The result showed a significantly lowered plasma testosterone level in groups 2–7 when compared with group 1 (p < 0.05). Group 8 recorded no significant difference when compared with group 1 (p < 0.05). AEAVL-treated groups 6 and 7 showed a significantly higher level of plasma testosterone when compared with groups 2 and 3 (p < 0.05) while group 5 was significantly higher than group 3 only (p < 0.05). Group 6 showed a significantly higher level when compared with group 4 (p < 0.05) while group 3 never recovered from the significantly lowered level when compared with groups 1 and 2 (p < 0.05) (Fig. 2).
3.5. Reduced glutathione (GSH) levels in the brain (μg/mg protein) and testis (μg/mg protein)
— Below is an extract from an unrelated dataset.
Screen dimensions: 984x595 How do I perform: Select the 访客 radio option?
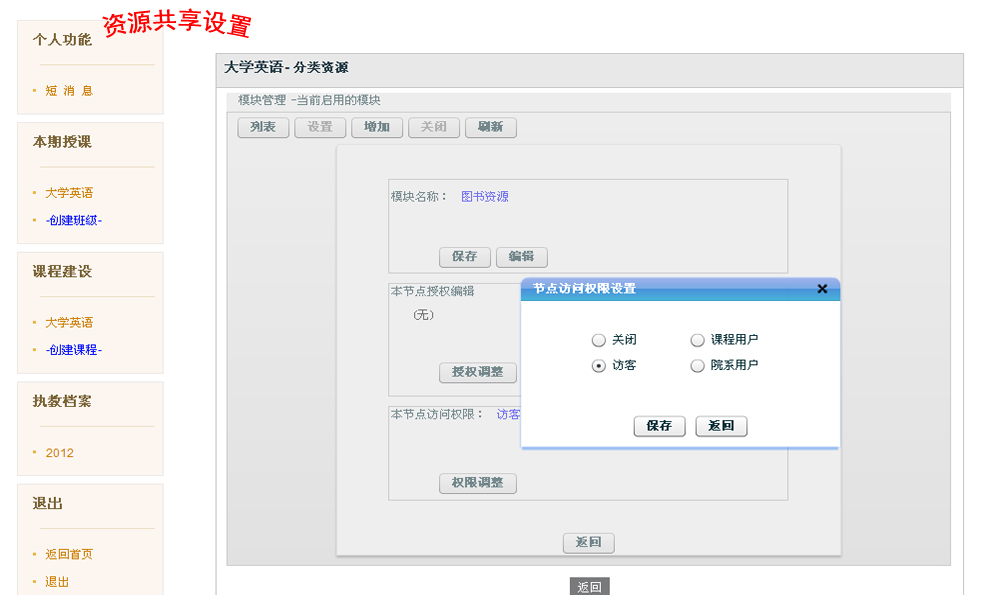(599, 366)
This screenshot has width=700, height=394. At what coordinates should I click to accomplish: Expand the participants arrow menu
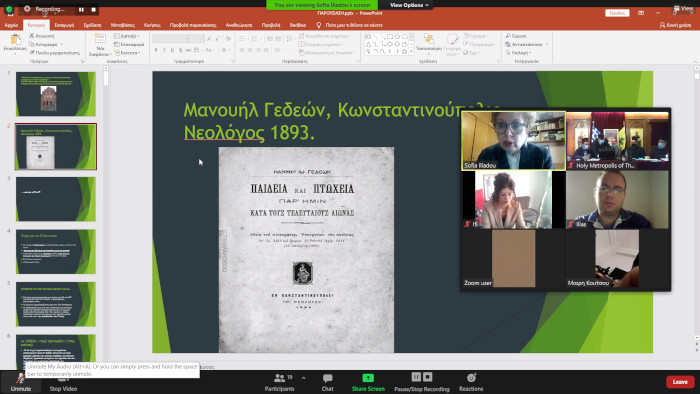pyautogui.click(x=304, y=378)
GSH level was significantly lowered in the brain homogenate of groups 2–7 when compared with group 1 (p < 0.05). This was shown to be significantly higher in groups 4–7 when compared with groups 2 and 3 (p < 0.05). Group 3 never recovered from the significantly lowered GSH level in the brain when compared with group 2 (p < 0.05). At the end of the study, group 8 showed no significant difference when compared with group 1 (p < 0.05) (Fig. 3).
Groups 2 and 3 showed significantly lowered levels of testicular GSH when compared with group 1 (p < 0.05). However, the AEAVL-treated groups 5–7 showed significantly higher levels of testicular GSH when compared with both groups 2 and 3 (p < 0.05). While group 8 showed no significant difference when compared with group 1 (p < 0.05), group 3 never recovered from the significantly lowered testis GSH level when compared with groups 1 and 2 (p < 0.05) (Fig. 3).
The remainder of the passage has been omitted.